Avec bien des difficultés et des stratégies dilatoires. Il faut reconnaître l’efficacité du Cabinet Dupeux-Skornicki-Massis, rejoint par Me Florence Bourg, pour assurer la défense du prêtre. Je connais bien ces avocats et notamment Me Jean-Yves Dupeux qui avait été mon défenseur quelques années plus tôt alors que, rédacteur-en-chef à l’hebdomadaire L’Evénement du Jeudi, j’étais accusé de diffamation par des responsables du Front National. Je connais aussi le niveau des honoraires de ces avocats. Les paroissiens de l’Eure seraient très surpris d’apprendre combien le diocèse d’Evreux a dépensé, en plus de vingt ans de procédure, pour un homme qui a pris le risque de se retrouver défroqué.
Dorénavant les poursuites engagées en 1995 contre le père Wenceslas Munyashyaka pour génocide sont closes, même si le juge formule des réserves qui ne « blanchissent » pas totalement le père Munyeshyaka ?

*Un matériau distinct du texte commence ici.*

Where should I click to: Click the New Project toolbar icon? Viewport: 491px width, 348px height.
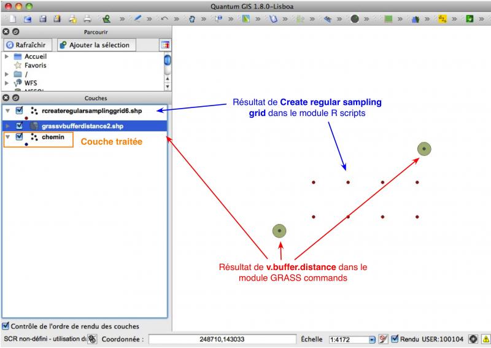13,19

Après vingt ans de procédure, le dernier juge d’instruction de ce dossier a rendu en octobre 2015 une ordonnance de non-lieu, en estimant que la passivité du vicaire de la Sainte-Famille face aux massacres en 1994 dans son église ne pouvait suffire à ordonner son renvoi devant la cour d’assises pour génocide, pas plus que les allégations de viols contre des femmes tutsi.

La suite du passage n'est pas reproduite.